Thursday, December 29, 2011

Theatre review: "Memphis" through Sunday January 1st, 2012

A touring company version of the still running-strong Broadway hit Memphis has jumped into town for a few days landing at Heinz Hall in a dynamically sung, vigorously danced, snappy looking version. Joe DiPietro’s Tony Award winning book gives strong and significant substance to a story which actually most looks like a framework on which to hang a whole bunch of quasi-rock and roll songs.

That story, based on a true one, focuses on the emerging 1950s career of a Memphis, Tennessee white disc jockey and subsequent TV dance show host, here called Huey. He has an abiding love for and faith in black music of his day. He also falls in love with a black singer, Felicia, setting up antagonisms in both the white and black communities.

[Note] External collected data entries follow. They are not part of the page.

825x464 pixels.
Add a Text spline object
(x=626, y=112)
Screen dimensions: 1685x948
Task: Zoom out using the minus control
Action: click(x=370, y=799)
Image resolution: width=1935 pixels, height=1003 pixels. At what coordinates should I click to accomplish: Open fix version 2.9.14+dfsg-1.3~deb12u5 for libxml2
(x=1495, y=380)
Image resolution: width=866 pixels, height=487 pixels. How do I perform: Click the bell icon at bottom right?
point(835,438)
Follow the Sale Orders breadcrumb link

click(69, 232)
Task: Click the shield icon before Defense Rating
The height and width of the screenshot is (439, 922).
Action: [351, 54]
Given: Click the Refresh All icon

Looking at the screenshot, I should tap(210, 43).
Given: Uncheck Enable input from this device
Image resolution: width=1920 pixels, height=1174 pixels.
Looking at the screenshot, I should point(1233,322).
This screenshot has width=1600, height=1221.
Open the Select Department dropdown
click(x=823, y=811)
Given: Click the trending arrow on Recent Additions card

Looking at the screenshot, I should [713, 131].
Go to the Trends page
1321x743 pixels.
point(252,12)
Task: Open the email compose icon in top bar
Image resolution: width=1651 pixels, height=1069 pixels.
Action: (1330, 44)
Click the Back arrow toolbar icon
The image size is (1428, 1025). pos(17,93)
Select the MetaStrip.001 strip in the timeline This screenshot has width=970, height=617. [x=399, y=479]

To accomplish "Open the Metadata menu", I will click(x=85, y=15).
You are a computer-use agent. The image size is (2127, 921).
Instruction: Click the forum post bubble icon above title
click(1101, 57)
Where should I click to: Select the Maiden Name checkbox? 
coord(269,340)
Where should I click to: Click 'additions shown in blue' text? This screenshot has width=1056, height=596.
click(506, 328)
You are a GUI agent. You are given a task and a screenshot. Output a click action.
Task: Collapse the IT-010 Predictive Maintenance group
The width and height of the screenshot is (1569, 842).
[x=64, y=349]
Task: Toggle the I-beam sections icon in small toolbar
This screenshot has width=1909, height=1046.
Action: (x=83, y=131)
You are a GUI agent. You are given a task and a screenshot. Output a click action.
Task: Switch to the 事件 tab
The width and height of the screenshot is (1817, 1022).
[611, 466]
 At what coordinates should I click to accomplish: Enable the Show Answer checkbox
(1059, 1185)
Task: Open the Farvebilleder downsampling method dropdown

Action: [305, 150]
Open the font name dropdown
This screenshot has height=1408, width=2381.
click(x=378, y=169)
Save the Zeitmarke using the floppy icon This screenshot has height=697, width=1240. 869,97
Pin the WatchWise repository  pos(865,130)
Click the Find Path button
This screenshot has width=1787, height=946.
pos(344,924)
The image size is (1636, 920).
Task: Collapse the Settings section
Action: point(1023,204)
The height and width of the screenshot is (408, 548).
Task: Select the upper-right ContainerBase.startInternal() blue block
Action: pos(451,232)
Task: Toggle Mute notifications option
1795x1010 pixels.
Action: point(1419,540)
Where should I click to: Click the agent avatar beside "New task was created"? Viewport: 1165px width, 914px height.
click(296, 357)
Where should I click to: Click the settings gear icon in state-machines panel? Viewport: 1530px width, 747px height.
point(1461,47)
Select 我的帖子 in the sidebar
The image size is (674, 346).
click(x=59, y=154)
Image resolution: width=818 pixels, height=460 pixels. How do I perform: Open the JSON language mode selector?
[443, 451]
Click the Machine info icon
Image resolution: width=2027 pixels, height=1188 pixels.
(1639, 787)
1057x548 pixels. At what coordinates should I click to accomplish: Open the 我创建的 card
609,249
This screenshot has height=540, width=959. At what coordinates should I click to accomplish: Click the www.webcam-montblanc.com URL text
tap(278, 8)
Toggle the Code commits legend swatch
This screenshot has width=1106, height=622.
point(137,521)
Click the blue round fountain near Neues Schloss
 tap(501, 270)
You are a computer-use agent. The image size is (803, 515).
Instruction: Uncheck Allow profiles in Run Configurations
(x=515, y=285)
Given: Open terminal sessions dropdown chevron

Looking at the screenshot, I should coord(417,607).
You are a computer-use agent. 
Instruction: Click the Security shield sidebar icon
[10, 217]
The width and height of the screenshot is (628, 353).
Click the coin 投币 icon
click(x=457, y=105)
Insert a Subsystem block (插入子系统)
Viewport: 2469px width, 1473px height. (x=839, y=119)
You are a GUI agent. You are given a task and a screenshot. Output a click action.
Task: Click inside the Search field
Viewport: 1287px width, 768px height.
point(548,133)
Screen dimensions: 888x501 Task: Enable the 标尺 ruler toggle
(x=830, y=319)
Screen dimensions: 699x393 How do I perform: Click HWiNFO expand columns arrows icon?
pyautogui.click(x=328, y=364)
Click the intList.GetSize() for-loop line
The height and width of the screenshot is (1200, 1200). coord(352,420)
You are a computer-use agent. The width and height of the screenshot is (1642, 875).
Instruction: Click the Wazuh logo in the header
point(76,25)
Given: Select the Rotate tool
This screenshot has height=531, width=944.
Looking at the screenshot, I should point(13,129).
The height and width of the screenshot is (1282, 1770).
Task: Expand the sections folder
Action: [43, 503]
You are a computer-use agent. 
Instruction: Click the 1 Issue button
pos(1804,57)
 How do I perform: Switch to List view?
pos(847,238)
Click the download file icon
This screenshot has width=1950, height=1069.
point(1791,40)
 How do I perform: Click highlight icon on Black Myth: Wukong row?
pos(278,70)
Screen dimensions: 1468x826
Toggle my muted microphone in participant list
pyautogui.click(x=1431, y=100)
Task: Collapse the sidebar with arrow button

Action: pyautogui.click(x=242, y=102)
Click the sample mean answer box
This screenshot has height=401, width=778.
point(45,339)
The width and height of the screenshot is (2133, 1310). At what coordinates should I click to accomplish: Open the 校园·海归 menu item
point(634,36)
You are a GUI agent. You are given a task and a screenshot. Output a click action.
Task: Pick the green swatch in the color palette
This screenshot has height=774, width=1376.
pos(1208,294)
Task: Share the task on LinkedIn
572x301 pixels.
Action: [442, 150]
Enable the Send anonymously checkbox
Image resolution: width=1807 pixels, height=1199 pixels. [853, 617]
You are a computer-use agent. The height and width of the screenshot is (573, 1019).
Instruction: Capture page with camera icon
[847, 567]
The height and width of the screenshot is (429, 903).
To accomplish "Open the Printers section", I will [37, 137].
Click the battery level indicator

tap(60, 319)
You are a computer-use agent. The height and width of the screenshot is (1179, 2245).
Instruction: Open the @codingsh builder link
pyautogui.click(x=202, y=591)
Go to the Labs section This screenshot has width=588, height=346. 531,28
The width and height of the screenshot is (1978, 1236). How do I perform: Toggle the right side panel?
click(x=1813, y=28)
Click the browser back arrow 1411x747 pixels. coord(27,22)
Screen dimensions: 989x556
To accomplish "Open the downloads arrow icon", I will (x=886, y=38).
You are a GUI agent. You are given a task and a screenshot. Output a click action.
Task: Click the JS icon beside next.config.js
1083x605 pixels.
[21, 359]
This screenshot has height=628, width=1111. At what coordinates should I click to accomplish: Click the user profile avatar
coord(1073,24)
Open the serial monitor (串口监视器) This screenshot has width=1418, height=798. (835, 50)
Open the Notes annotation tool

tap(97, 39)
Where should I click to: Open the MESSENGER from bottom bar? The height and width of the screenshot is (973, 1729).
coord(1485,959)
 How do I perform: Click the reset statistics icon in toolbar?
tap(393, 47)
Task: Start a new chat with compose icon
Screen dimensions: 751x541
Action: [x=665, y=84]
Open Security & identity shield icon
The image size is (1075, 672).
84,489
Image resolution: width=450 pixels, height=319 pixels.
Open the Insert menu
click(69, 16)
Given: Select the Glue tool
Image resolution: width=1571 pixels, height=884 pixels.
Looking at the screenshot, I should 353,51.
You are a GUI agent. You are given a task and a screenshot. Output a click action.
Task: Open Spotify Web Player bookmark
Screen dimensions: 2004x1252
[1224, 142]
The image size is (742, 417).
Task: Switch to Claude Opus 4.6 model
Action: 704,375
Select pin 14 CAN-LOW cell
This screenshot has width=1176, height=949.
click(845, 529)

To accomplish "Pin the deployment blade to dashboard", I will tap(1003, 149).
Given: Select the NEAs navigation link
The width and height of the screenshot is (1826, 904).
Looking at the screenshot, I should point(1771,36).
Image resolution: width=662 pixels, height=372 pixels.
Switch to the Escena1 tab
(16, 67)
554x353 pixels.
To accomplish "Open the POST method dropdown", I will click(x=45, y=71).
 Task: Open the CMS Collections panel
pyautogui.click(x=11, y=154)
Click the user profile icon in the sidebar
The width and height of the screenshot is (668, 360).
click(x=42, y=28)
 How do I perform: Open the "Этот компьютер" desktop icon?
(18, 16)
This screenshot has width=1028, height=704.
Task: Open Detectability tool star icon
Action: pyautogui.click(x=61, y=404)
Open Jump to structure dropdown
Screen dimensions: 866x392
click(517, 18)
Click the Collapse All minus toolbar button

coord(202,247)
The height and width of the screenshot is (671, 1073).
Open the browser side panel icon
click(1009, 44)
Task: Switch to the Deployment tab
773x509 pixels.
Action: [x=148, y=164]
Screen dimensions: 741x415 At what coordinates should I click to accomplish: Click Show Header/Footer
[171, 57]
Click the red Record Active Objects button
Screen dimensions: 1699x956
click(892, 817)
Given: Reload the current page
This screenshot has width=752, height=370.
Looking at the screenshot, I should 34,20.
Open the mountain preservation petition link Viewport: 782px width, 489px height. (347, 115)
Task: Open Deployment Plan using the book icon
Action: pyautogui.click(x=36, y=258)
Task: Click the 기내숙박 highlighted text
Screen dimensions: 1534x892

In Huey DiPietro has created an interesting, distinctive, unconventional character, more innocent than slick, sticking to who he wants to be and what he wants to do regardless of the consequences. In that way DiPietro’s book has a lot of intelligent integrity, neither whitewashing the negative nor coming up with feel- good resolutions. And, as Huey, Bryan Fenkart stands out with personality in fine voice.

Felicia Boswell in the role of Felicia also strongly lives up to the vocal demands as does Julie Johnson as Huey’s Mama. But neither performer conveys any special definition. In that regard they resemble the rest of the cast, remaining more generic than specific. Everyone sings with the kind of unceasing energy and volume that the big, down-front and center songs require. After a while, though, David Bryan’s music, patterned after the style and sound of the period, more and more resemble each other, even if his and DiPietro’s lyrics capably advance the story.

Sergio Trujillo’s choreography has impressive energy, full of elemental vigor and some of David Gallo’s scene settings look imaginative.

You might think that this could equal last month's zinger Million Dollar Quartet. That came loaded with great, memorable, catchy songs. So, although this is set in the same city, listening to Memphis you may feel that you’ve wandered down a much less compelling street.

Memphis plays through 6:30 p.m. Sunday, New Year’s Day at Heinz Hall, downtown.